Buiten spel In 't Veld gaat met z'n Skinneriaanse gefröbel voorbij aan de werkelijke obstakels in het universitaire onderwijs. Zo ligt de reële studieduur van de meeste studies nog steeds rond de 5,4 jaar. Dat wordt dus zonder bokkesprongen of zijpaden je studie doorlopen en opletten voor dat kritieke punt: vijf jaar. Het ergst is nog dat In 't Veld vergeet dat mensen geen 'black boxen' zijn, waar allerlei stimuli ingestopt kunnen worden en waar de gewenste reactie probleemloos uit zal rollen. Gelukkig zijn studenten nog denkende wezens die af en toe twijfelen of een fout maken. Daarom is het belangrijk dat er in ieder geval meer aandacht komt voor andere factoren die de studieduur kunnen beïnvloeden. Goede voorlichting en betere studiebegeleiding bijvoorbeeld.
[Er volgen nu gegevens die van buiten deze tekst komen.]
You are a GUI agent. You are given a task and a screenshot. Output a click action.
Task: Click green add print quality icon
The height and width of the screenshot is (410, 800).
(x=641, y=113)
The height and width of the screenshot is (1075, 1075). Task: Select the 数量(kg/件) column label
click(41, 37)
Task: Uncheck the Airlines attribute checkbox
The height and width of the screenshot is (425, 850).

Bij de drastische plannetjes van meneer In 't Veld zal de Kamer wel de nodige kanttekeningen plaatsen. Jammer dan. Die bedenkingen kan de Kamer wel hebben, maar ze heeft niets te vertellen over deze maatregelen. Er hoeft helemaal geen wetsvoorstel voor te worden ingediend. In de Wet op de Studiefinanciering staat dat wie daadwerkelijk studeert, recht heeft op studiefinanciering. Een simpele wijziging van de interpretatie van het begrip 'daadwerkelijk studeren' is dus al voldoende voor de invoering van de meeste maatregelen. In 't Veld heeft gedaan wat Deetman als minister van Onderwijs ook zoveel mogelijk deed: de Kamer buiten spel zetten. Alleen is diezelfde Deetman nu voorzitter van de Kamer die buitenspel is gezet. Hoe was dat verhaal van die tovenaar en de tovenaarsleerling ook al weer?